71. For general damages I award $75,000.00. Of that sum, I attribute two-thirds to the past. On that sum, $50,000.00, I award interest for 17.5 years, at a rate, net to take account of the regularity of the rate of suffering, of 2%. I award $17,500.00 accordingly.

72. The basis for the calculation of past economic loss was not in dispute. As I am of the opinion that, but for the fall, the plaintiff would have continued in her occupation as a housemaid, or like employment, till age 60, the past net wage loss of $229,667.28 should be awarded. I cannot perceive any contingencies which might make it just to reduce that figure.

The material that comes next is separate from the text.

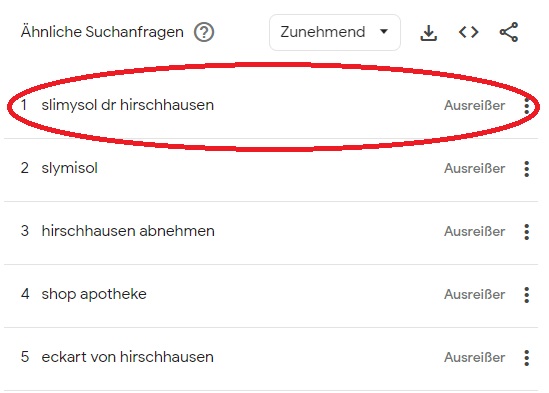Download the related queries as CSV

429,33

73. The Fox v Wood component was agreed at $22,821.55.

74. The net wage loss, after payment of compensation to date, is therefore $175,660.73. Interest to 12 February 1996 was calculated at $149,848.60. To 1 April 1996 a further sum of $323.05 must be added calculated at 10% per annum only. I award $150,171.65 accordingly for interest on the past wage loss.

75. Future economic loss should be calculated at $350.00 per week to age 60 rather than 65 as claimed. On that basis, a discount of no more than the usual sum (15%) is appropriate. There is some chance that some medical condition might have shortened the plaintiff's working life below age 60. This I consider off-set by the chance she might have continued to earn beyond age 60. I would award $85,382.50 for this head of damage.

76. Out-of-pocket expenses to trial total $21,292.55. Of that sum, $261.66 has been paid by ACT Health Authority and $6,773.27 by the plaintiff. The remainder is said to be unpaid.

77. Those expenses have been incurred reasonably constantly. The average rate I will assume to have been 13.5%. From September 1978 to date is approximately 17.25 years. That yields interest of $7,886.63. I round that down to $7,885.00 and award that sum accordingly.

78. Future cost of pharmaceuticals and other expenses was calculated at $6,757.16. However, that figure should be discounted for contingencies. I allow $5,740.00.

79. A claim was made on the basis of Griffiths v Kerkemeyer. I have no indication that the arrangement between the plaintiff and her friends since 5 October 1993 represents a net rendering to her of domestic services caused by her injured state. There is no real indication of the extent to which the plaintiff's husband and the plaintiff merely rearranged domestic tasks. I accept that there must have been some net subsidisation of the plaintiff. I would allow $10,000.00 for the past and $12,500.00 for the future, as a matter of general impression rather than precise calculation.

80. The above figures may be summarised as follows,

General damages $75,000.00
Interest on general damages for the past 17,500.00
Past loss of earnings 229,667.28
Fox v Wood 22,821.55
Interest on unpaid past earnings 150,171.65
Future economic loss 85,382.50
Past out-of-pocket expenses 21,292.55
Interest on expenses paid 7,885.00
Future costs 5,740.00
Griffiths v Kerkemeyer, past and future 22,500.00
TOTAL $637,960.53

81. There will be judgment for the plaintiff in the sum of $637,960.53.